Incentives are usually used to try to correct problems but in this case they are being used to reinforce issues because the issue of under diagnosis is not recognized by a large proportion of the medical community and certainly not by GPs. Whilst they get away quoting unjustified numbers based on bad data that won't change.
 
Around half of GP appointments are not directly related to medical conditions, according to experts.

Westminster think tank Reform made a similar claim re half of GP appointments in April 2016 report, Who cares? The future of general practice:
A number of experts interviewed for this paper explained that GPs could pass 50 per cent of appointments they currently conduct to other professionals. A more diverse workforce could, for instance, see pharmacists or nurses administering the estimated 57 million appointments (15 per cent of the total number of appointments) consumed by common conditions and medicines-related problems each year.

Summary of recommendations:

1. The Government should abandon its target to employ 5,000 more GPs. NHS England should conduct an audit of general practice appointments and work with providers and representative bodies to understand how consultations can be delivered more efficiently by other clinicians. NHS England should build a recruitment and training plan based on this information.

2. Current funding streams should be replaced with contracts that commission services covering the whole care needs of defined groups of people.

3. Contracts should focus on outcomes that matter to patients, rather than outputs or process. Commissioners, providers and patients should work together to determine these outcomes.

4. Commissioners should fund services from an integrated budget. The Government should investigate the optimum size of commissioning bodies and work with NHS England, clinical commissioning groups and local authorities to understand how these bodies should be constructed.

5. The Government should develop a long-term plan to collect data from general practice and across the NHS to be used to design contracts. The Government should satisfy itself that the care.data programme is best-placed to achieve its aims, clarify providers’ legal obligations and ensure that people are adequately informed of their right to opt out.

6. Commissioners should nurture nascent markets through risk-sharing agreements. The nature of these agreements should vary by market maturity, but be designed for providers ultimately to assume full financial responsibility for patient care.

7. Future contracts must be fixed-term to encourage competition and the best services for patients. Exact durations will depend on market maturity, but best practice suggests between five and 15 years are optimal lengths.

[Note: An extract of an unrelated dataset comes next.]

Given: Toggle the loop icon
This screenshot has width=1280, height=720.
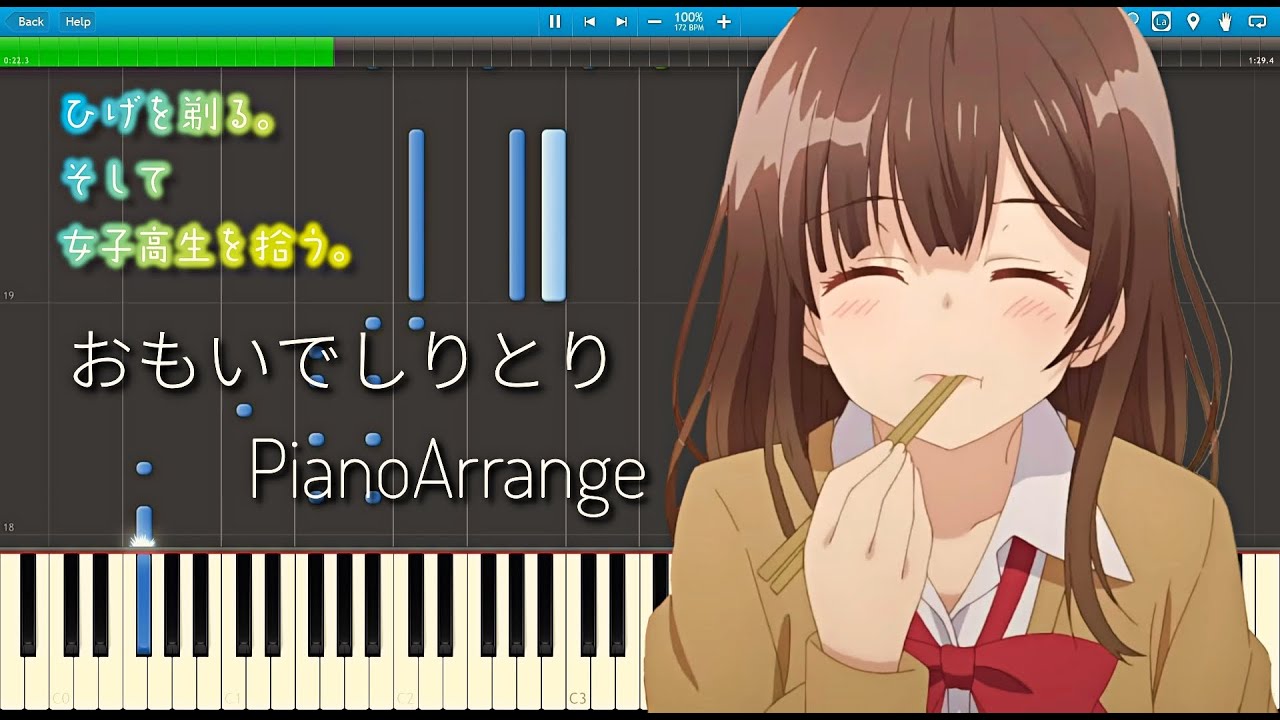Looking at the screenshot, I should pos(1257,21).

8. Commissioners should uphold patient choice throughout the care system. Funding should follow the patient to incentivise providers to deliver the best care for all users.
 
The problem is that once a patient has been passed off to some Lifestyle, Link Worker "professional" the chances are they won't have the skills to spot the cues of a genuine medical problem, or that what they are recommending may well cause the patient harm.

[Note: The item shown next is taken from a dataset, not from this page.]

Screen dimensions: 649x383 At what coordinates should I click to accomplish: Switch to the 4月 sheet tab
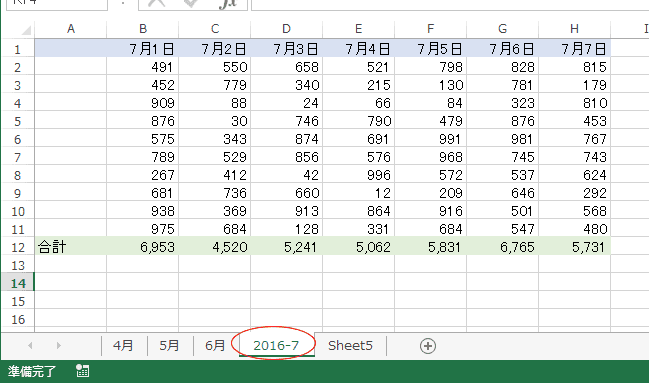pos(123,345)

I can sympathise with people wanting to get rid of what they perceive as the boring/easier/more mundane part of their work. Every job on the planet has boring and mundane aspects. I can understand bosses wanting lesser qualified and lower paid people to take over chunks of the job.

However, in my own technical,non medical environment this kind of approach can cause a problem to escalate into a catastrophe as the lower qualified person quickly gets out of their depth. More dangerous still, they often don't realise they are out of their depth until things have gone too far.

Edit -clarity
 
Don't any of the GPs or other doctors worry about their jobs being dumbed down?

If you're a GP and care about the quality of the health service, does it not worry you?

If you're an A&E doctor do you not worry about the extra load of emergency patients coming in because no one picked up there was a genuine medical problem before folk collapse and need an ambulance?

As a hospital specialist, do you not worry about the possibility of only seeing patients in time to give them the old - the good news is we can cure that, the bad news is you're too far gone?